Very interesting section here; Alex is in prison and is going to be allowed out early under a new program of rehabilitation called the "Ludovico’s Technique." Well Alex is of course all for it, oblivious to the warning signs of sympathy he gets from the jailers. As it turns out, it involves his being strapped into a chair and wired up, his head held secure and his eyelids clamped open so that he can watch a few hours of films of violence in these sessions. He’s turned off in the very first showing, which is extremely graphic, though nothing much worse than what he’s already done himself out on the streets. What’s interesting is his attitude:
Then there was the close-up gulliver of this beaten-up starry veck, and the krovvy flowed beautiful red. Its funny how the colours of the like real world only seem really real when you viddy them on the screen. (p. 118)
At the time this book was written violence was just starting to become a major topic on the news, the Vietnam war hadn’t quite started, but the youth were organizing themselves into protesting groups against injustices they were becoming more aware of through the medium of television. Movies and TV dramas were beginning to touch the edge and break through the relative complacency of the 50s, a time after WWII where life was good again, and besides, no one saw real war and murder on TV as they did in the 60s. Heck, we saw JFK get shot; we saw his assassin, Lee Harvey Oswald get shot on live TV newscasts.
So where is Burgess leading us? While there’s no doubt that the media has taken the mystique, the horror, the blood and guts and shown the world reality, and in so doing, has anesthetized us to a degree, is the opposite possible by the use of media once again?
These questions have been tossed around since the time of movies and TV, and especially have come to the forefront once again in the violent nature of some video gaming.
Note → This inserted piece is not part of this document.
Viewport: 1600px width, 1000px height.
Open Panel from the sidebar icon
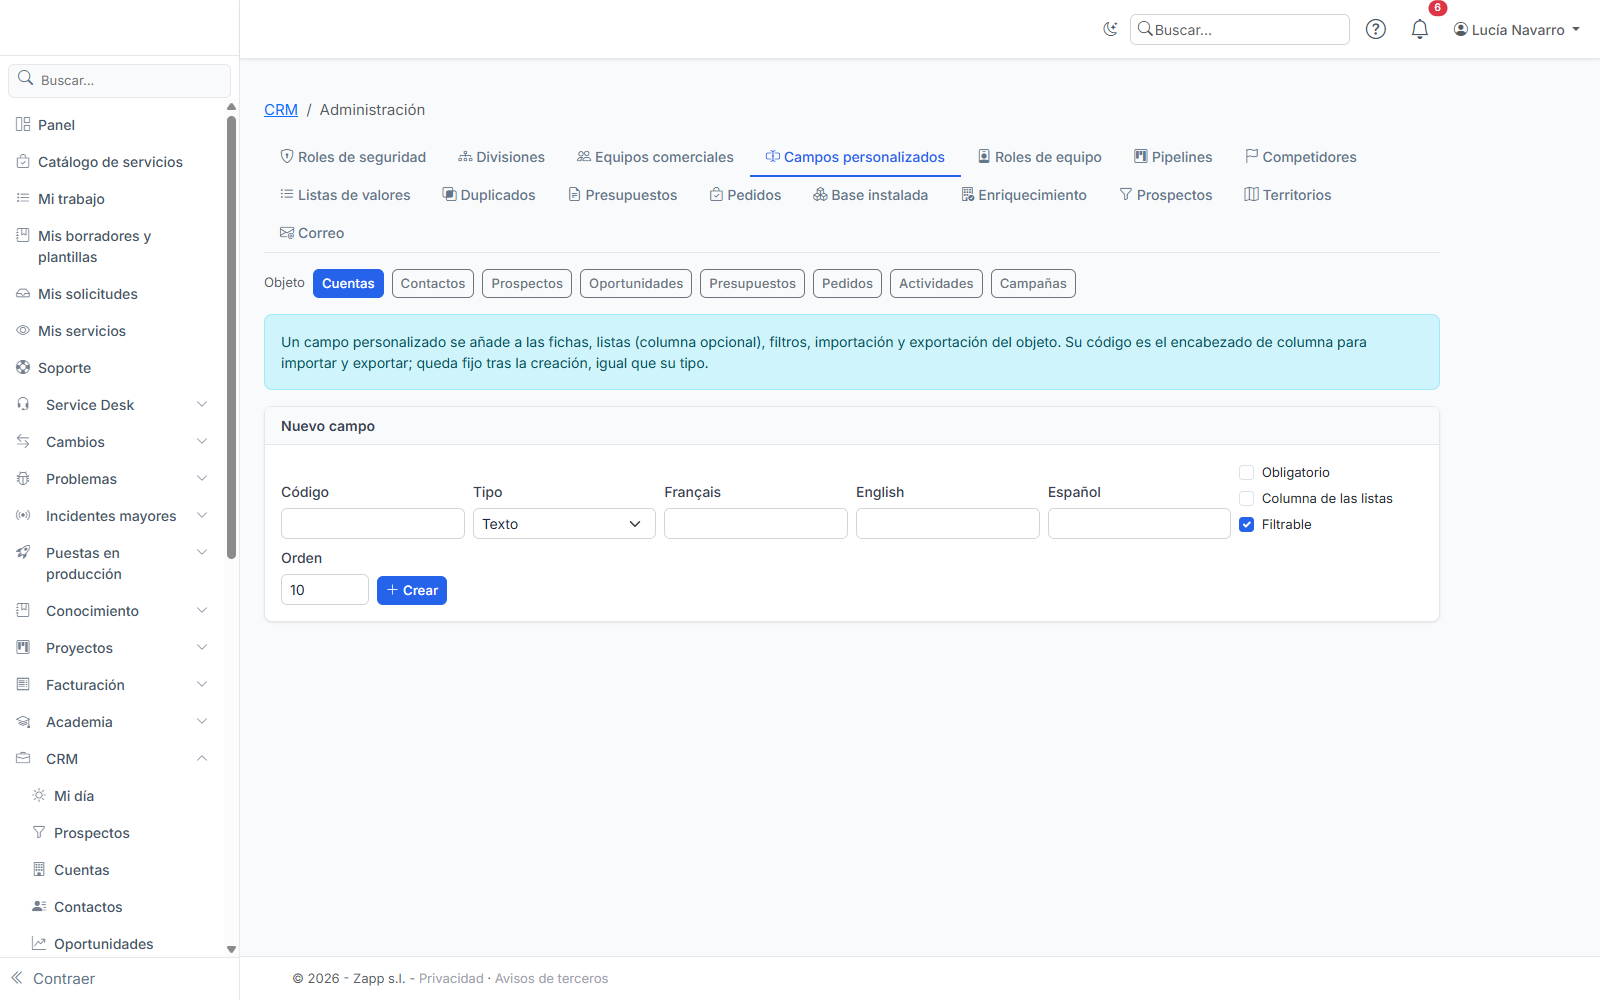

I’ve always held that children can separate reality from acting in the pretend world of tv, and yet there’s the blending of the two by the news coverage of horrors that are no worse than the imagination itself.
A Clockwork Orange is likely one of the first novels to come out around this transitioning time in history. Story worlds that encompass the audience, breaking down the fourth wall. Maybe Burgess is planning on showing us how to rebuild it as well.
What a coincidence I watched my copy of Stanley Kubrick’s masterpiece today on the VCR. Malcolm McDowell played a great role as Alex. The idea that this was Anthony Burgess conception of a dystopian ultra violent future was truly innovative at the time. You have a nice post and an interesting blog. Keep up the good work:)
Thanks! I’d seen the movie when it first came out but don’t remember much of it. I intend to rent it once I’ve gotten through the book. I think the visuals on something like this must be awesome. I do remember it being weird.
Susan, something you won’t be able to feel from the book, but becomes ever so powerful in the movie is the music, thinking back to 1971 the sound track really catapulted Walter Carlos’s [ Composer (Music Score)] career. [later in another life aka “Wendy Carlos”].
Beethoven’s “Ninth Symphony, Fourth Movement,” the theme March used in A Clockwork Orange was unique, Wendy’s development of using electronic synthesizers in classical music, pretty much a first, which became the craze for a few years.
The movie is rated R but now a days if this was a new production it would have a X or XX rating, “how times have changed
I just watched it last week.
It’s nearly impossible for me not to associate the William Tell Overture with Clockwork Orange now.
I’m about ready to check the video stores and the libraries for the film but want to finish the book first. Can’t wait to see it!